Problem requirements: Say nothing but the number of lines below in which the string "heading" appears.

Source data:
● ● ● ● ● ● ●

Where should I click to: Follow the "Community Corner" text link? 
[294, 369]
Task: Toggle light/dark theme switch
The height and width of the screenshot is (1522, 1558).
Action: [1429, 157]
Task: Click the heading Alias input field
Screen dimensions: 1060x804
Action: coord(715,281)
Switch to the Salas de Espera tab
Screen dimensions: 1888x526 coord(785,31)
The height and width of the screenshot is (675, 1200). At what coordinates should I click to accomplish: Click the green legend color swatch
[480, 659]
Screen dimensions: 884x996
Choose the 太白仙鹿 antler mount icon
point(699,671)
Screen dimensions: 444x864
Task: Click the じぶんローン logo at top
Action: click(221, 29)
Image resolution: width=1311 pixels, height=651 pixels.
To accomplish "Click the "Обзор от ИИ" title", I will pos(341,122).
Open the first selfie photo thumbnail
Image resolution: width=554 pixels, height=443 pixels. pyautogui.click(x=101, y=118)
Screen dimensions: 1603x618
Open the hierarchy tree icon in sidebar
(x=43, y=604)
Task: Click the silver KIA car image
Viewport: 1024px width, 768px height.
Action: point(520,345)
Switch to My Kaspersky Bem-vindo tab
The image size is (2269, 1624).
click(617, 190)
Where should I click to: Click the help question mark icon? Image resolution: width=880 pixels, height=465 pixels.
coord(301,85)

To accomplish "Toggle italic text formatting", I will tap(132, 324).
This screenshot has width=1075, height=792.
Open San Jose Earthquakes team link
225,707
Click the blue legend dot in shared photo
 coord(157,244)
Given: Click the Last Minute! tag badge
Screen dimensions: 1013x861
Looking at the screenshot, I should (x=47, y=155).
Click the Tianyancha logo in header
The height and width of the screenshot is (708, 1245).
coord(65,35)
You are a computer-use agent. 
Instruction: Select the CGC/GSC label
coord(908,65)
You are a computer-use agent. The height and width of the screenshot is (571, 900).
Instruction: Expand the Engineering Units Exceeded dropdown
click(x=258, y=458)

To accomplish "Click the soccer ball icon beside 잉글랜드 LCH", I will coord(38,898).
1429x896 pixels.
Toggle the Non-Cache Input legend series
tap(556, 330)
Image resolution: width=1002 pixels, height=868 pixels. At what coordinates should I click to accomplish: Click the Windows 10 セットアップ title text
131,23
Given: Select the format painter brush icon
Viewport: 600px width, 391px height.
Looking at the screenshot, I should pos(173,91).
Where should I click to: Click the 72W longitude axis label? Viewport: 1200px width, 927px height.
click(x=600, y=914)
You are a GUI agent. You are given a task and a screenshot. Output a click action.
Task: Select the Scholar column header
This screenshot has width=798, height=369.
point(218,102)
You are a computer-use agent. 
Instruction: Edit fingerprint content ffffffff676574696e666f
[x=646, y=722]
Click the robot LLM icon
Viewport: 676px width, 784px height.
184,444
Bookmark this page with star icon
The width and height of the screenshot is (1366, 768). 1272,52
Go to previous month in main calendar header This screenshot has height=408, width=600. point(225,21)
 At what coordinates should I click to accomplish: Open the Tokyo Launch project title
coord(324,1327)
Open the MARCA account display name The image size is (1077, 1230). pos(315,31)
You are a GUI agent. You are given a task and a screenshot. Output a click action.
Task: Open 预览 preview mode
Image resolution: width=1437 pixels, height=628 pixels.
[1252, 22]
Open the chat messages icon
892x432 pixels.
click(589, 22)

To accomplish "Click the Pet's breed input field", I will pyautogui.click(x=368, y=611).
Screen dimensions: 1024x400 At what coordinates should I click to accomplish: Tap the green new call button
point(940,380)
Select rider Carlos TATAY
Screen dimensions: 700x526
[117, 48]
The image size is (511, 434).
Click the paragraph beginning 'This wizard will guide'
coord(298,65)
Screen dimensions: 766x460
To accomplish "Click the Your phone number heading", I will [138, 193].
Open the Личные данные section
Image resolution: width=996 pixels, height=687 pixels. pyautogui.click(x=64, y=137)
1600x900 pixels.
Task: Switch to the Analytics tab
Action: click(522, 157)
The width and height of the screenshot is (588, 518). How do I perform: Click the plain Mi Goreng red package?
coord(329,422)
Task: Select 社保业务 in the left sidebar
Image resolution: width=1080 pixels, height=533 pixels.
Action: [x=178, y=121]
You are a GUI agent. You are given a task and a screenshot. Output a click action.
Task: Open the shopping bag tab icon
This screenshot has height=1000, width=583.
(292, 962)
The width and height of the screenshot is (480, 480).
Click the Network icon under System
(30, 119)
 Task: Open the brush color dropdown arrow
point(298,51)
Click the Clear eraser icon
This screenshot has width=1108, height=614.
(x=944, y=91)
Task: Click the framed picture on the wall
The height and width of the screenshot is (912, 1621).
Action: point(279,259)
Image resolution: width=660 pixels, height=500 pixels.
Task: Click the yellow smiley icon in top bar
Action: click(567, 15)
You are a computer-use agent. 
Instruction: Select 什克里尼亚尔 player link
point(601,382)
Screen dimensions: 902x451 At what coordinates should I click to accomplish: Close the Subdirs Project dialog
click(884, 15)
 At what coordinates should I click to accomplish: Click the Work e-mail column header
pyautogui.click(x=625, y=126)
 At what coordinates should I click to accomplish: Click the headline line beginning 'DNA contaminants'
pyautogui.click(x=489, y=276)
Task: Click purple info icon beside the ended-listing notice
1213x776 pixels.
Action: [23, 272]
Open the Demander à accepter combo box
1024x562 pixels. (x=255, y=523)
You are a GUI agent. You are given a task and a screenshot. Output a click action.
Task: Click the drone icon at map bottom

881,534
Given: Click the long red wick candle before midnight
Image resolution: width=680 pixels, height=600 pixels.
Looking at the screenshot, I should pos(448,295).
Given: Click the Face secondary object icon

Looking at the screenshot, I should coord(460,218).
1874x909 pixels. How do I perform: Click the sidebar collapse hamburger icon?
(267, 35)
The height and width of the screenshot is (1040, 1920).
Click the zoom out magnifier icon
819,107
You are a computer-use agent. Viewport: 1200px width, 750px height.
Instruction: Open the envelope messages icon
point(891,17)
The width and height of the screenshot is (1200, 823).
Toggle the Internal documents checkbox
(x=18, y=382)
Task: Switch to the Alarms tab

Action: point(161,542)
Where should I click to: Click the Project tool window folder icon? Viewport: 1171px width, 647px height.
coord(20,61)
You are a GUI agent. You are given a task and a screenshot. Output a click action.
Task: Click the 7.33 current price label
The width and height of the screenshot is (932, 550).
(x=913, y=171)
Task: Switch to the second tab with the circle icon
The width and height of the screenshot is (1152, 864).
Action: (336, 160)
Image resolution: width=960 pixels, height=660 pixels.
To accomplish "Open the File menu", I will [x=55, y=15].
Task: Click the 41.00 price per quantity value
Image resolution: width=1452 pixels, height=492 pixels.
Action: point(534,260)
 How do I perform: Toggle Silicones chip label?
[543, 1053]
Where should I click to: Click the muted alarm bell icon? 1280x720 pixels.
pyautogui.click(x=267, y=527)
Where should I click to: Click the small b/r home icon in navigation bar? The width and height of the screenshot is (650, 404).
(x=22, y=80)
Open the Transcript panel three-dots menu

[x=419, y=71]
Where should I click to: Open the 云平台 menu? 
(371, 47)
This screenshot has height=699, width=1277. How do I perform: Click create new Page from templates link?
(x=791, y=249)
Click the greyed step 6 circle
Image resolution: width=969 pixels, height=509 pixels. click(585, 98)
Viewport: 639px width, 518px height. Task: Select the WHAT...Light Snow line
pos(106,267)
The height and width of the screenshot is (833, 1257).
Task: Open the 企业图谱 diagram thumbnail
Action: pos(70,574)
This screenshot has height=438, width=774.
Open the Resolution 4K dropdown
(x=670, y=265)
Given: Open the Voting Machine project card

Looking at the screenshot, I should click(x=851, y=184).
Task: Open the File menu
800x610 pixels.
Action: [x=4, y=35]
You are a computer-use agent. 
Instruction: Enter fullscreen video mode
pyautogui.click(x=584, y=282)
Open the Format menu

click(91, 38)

● ● ● ● ● ● ●

Output: 2